A Fox News article this morning posed an interesting dilemma: Hurricane Irene throwing the president a curveball in economic efforts:
President Obama's been blaming "bad luck" lately for the state of the economy. Then along comes Hurricane Irene.The storm that already has lashed the Bahamas was making its way toward the North Carolina coast Friday. Thousands of people were under evacuation orders as governors all along the East Coast declared a state of emergency.
The potential effect from natural disasters like this is a mixed bag. They can cause billions in property damage, sap up government resources, trigger a rise in gas prices and cut down on productivity in the near-term. Irene's bill may be inflated by its presumed landfall along the East Coast, where property values are high.At the same time, the effects of hurricanes tend to be localized and not big enough to choke the national economy. Any drop-off from the immediate damage can also be offset later by the burst of spending on construction and relief efforts. Plus Irene has been downgraded to a Category 2 and is tracking a bit east of New York City -- a good sign.

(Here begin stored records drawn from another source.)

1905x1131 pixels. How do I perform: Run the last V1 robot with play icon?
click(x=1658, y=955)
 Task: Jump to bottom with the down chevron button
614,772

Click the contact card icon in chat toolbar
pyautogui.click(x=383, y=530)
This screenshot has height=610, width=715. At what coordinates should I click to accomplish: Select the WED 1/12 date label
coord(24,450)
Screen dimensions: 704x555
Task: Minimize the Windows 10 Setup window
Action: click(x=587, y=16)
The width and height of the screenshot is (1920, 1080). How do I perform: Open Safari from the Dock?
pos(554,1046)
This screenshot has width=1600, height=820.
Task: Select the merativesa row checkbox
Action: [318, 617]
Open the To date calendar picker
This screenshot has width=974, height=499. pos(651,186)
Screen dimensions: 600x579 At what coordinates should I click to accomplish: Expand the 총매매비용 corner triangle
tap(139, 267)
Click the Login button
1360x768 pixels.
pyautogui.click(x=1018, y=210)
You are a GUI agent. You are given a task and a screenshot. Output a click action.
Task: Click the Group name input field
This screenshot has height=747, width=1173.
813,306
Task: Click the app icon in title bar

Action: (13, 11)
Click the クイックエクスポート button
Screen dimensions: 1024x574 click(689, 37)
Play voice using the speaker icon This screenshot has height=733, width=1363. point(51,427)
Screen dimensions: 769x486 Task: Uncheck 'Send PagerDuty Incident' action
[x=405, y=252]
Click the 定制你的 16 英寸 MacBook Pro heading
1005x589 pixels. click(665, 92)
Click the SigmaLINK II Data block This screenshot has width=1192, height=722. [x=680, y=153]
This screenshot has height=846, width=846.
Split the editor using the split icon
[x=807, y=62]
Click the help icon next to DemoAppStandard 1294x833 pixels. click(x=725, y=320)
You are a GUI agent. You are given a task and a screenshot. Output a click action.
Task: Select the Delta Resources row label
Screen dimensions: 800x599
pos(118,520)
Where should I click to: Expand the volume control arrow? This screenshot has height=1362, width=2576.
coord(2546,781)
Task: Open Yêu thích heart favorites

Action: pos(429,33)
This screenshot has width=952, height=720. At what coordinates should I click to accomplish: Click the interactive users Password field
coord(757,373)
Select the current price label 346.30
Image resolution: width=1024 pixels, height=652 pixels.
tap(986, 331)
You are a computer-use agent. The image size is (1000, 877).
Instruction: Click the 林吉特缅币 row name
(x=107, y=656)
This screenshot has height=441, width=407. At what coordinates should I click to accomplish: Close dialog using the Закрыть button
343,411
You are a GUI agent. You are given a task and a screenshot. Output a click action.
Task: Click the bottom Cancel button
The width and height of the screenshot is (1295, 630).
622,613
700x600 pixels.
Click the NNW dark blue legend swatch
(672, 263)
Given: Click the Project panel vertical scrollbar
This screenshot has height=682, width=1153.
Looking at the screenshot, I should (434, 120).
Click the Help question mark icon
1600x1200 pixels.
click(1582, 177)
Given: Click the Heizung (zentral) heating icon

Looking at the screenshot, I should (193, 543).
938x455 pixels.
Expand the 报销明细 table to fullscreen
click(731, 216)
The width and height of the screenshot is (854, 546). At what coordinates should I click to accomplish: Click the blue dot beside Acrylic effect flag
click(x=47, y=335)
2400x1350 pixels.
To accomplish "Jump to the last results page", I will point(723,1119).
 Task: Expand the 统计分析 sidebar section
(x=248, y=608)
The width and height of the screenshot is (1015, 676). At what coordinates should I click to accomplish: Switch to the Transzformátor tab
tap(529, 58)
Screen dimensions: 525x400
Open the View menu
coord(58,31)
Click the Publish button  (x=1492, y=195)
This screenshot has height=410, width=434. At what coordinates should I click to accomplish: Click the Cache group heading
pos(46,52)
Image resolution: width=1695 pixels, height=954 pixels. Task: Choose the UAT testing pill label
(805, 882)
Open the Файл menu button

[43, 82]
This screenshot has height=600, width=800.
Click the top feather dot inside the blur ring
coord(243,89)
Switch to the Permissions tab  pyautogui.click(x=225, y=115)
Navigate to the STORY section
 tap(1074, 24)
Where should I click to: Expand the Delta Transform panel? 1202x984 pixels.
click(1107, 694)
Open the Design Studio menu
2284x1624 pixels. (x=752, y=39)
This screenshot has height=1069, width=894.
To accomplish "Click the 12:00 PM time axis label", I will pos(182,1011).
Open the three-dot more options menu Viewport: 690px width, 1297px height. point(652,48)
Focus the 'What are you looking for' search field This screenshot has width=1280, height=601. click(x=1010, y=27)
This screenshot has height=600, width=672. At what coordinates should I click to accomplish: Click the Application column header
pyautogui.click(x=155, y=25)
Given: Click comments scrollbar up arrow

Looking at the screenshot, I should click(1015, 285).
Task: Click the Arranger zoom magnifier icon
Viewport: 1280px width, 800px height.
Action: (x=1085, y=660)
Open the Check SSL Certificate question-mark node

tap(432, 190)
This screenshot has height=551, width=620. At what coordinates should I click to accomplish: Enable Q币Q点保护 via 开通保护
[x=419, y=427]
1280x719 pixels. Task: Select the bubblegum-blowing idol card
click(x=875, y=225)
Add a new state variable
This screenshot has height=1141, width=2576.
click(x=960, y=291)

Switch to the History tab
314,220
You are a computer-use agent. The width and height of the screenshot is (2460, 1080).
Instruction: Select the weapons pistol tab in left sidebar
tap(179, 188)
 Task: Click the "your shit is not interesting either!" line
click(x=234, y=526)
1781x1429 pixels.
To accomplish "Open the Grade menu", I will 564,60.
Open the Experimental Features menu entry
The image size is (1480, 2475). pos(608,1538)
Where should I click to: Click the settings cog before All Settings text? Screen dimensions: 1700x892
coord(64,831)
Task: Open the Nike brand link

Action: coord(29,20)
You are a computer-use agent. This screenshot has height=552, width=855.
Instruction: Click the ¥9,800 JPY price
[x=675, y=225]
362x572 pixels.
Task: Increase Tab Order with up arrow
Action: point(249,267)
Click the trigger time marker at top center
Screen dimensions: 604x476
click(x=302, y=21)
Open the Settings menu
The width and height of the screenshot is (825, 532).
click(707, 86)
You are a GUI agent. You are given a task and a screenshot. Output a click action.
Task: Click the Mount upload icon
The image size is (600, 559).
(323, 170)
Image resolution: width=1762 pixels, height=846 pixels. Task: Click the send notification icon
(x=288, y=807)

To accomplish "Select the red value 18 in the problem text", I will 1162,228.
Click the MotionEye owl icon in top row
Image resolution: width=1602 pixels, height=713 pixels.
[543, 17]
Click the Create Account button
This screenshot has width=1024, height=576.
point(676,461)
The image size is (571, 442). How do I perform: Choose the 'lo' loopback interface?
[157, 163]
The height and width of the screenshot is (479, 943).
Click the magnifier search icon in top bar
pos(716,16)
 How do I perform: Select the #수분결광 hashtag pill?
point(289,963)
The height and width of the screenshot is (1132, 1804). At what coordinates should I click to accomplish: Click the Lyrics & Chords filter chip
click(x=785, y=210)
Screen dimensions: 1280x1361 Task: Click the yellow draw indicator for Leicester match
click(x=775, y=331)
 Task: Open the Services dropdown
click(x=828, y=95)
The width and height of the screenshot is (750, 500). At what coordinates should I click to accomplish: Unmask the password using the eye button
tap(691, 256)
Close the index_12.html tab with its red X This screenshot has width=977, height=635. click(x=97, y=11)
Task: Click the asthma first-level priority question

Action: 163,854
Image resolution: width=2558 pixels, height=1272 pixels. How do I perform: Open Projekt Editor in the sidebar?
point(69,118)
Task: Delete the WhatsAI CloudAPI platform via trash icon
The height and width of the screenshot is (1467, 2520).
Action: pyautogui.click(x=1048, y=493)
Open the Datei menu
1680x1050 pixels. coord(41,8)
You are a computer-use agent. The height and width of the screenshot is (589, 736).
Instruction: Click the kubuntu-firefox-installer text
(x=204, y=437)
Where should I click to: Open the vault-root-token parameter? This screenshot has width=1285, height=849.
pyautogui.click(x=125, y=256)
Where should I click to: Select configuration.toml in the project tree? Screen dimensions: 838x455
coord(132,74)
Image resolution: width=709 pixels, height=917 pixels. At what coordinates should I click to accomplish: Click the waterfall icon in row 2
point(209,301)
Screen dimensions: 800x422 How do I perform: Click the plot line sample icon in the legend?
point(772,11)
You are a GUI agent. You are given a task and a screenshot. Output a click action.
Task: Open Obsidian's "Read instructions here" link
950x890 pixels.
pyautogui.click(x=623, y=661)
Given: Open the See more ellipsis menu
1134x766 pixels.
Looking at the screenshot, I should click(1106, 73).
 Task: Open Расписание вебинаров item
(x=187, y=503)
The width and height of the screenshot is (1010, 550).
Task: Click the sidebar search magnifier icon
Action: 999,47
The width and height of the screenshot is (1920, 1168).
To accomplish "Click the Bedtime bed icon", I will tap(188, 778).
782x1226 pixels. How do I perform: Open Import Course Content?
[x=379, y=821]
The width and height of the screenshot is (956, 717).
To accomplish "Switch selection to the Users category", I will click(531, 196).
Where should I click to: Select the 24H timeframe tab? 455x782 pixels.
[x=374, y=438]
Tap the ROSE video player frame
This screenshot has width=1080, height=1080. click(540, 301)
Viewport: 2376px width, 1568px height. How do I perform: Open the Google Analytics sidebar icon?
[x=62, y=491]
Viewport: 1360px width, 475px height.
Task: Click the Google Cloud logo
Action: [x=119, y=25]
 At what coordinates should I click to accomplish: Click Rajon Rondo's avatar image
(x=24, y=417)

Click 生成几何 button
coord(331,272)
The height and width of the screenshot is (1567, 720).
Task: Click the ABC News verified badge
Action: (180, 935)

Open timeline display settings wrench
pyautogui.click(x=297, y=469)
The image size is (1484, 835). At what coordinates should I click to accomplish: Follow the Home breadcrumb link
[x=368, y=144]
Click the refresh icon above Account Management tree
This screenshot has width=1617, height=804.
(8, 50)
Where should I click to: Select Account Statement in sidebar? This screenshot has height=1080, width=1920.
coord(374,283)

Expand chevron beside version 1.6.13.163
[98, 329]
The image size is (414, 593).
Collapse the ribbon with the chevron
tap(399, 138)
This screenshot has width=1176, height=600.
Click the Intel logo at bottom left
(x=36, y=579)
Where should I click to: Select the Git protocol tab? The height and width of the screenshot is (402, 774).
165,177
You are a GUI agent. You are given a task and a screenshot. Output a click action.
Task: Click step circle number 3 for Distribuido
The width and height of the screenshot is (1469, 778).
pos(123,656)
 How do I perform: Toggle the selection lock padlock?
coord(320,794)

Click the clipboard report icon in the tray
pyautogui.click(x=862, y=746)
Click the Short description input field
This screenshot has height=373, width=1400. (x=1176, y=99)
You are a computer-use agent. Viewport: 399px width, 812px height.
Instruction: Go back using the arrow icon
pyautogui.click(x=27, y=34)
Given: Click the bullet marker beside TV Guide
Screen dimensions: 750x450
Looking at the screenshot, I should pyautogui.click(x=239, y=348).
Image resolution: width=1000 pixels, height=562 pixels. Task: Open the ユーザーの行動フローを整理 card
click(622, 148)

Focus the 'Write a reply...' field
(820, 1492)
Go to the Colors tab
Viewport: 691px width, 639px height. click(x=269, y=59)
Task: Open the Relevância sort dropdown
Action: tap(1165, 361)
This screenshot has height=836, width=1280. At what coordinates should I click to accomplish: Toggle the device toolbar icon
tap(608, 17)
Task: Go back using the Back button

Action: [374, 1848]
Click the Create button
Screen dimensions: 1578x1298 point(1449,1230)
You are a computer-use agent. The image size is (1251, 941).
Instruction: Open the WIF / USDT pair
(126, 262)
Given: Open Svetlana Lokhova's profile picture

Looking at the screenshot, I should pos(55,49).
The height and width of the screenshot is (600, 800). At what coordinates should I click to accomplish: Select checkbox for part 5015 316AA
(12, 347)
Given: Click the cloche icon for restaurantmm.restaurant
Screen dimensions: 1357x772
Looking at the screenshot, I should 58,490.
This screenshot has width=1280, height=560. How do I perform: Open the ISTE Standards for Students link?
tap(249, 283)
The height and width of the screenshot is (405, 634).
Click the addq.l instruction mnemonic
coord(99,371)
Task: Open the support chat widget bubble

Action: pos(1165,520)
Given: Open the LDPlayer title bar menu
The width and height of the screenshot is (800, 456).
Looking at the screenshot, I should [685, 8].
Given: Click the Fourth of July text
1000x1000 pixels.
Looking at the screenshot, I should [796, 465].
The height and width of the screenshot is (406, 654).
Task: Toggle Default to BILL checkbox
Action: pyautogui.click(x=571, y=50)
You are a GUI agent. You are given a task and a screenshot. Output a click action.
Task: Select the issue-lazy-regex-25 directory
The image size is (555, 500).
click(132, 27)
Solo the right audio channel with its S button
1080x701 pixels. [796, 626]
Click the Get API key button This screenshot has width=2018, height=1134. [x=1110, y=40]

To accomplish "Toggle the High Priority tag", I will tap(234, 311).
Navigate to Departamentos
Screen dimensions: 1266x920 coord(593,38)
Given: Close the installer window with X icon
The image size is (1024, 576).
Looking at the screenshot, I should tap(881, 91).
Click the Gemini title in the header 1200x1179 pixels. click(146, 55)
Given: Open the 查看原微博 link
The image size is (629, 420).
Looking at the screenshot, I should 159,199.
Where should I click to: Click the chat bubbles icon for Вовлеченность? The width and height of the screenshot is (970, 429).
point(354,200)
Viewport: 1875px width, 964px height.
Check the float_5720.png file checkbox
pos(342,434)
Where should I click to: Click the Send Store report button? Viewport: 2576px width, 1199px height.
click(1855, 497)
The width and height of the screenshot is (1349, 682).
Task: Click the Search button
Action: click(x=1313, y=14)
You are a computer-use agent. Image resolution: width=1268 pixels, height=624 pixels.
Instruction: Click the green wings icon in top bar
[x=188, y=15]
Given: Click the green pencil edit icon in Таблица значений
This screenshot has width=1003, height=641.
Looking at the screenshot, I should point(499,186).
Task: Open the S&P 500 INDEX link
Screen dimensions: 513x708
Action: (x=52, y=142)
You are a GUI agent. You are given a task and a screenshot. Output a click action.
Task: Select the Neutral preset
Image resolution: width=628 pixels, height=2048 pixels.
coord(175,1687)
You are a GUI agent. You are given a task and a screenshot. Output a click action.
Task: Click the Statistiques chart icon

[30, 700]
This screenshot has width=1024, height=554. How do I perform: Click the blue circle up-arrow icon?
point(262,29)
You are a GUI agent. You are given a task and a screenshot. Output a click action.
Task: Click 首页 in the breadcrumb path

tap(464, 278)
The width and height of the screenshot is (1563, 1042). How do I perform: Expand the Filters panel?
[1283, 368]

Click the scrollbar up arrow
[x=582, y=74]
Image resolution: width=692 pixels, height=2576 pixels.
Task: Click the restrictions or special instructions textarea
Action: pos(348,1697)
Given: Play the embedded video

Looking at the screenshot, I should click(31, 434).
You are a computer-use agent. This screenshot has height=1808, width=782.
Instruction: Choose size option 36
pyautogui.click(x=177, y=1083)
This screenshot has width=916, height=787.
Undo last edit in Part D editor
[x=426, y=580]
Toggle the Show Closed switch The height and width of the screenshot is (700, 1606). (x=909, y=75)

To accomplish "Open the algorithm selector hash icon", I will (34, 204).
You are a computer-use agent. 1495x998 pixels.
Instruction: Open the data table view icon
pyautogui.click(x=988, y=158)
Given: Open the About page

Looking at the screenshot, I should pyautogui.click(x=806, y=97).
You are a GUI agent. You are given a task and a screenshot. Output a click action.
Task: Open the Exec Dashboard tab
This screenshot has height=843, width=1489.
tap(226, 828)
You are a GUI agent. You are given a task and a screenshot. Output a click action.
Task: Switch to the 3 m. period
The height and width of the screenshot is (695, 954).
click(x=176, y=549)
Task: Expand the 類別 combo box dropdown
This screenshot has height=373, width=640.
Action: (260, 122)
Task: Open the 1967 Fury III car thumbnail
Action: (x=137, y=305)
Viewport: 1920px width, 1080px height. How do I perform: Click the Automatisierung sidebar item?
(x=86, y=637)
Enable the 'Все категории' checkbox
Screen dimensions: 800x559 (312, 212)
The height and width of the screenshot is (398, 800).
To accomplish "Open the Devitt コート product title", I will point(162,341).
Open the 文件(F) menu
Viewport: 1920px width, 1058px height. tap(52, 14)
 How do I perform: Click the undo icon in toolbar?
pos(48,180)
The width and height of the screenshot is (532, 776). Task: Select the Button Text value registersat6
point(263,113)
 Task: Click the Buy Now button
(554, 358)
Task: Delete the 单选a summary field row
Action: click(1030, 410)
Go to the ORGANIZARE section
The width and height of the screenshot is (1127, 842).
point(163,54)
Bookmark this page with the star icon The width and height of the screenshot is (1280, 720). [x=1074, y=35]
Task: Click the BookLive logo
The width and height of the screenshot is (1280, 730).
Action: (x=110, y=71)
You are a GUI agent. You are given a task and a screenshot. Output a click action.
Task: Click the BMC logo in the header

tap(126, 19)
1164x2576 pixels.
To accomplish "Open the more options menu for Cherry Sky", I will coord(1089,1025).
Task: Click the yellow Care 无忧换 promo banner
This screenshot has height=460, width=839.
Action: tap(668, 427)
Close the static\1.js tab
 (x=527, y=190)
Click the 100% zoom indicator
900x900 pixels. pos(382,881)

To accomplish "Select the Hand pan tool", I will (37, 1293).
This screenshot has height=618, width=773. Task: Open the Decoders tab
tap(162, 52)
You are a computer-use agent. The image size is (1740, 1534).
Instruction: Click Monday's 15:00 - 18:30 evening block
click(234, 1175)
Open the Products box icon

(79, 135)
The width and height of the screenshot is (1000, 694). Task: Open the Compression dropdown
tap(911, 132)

But studies show, according to this article, it may not be all that bad for team Obama.
One Labor Department study found that in the aftermath of Katrina, New Orleans recorded nearly $3 billion in lost wages in the 10 months following the storm -- though Katrina was unique in that the associated flooding caused far more damage than the storm.
A Congressional Research Service report from 2005 that examined the economic impact of that and other storms noted that the assumption is hurricanes have a "limited and temporary" effect on growth.
Heaven knows the U.S. economy needs all the help it can get.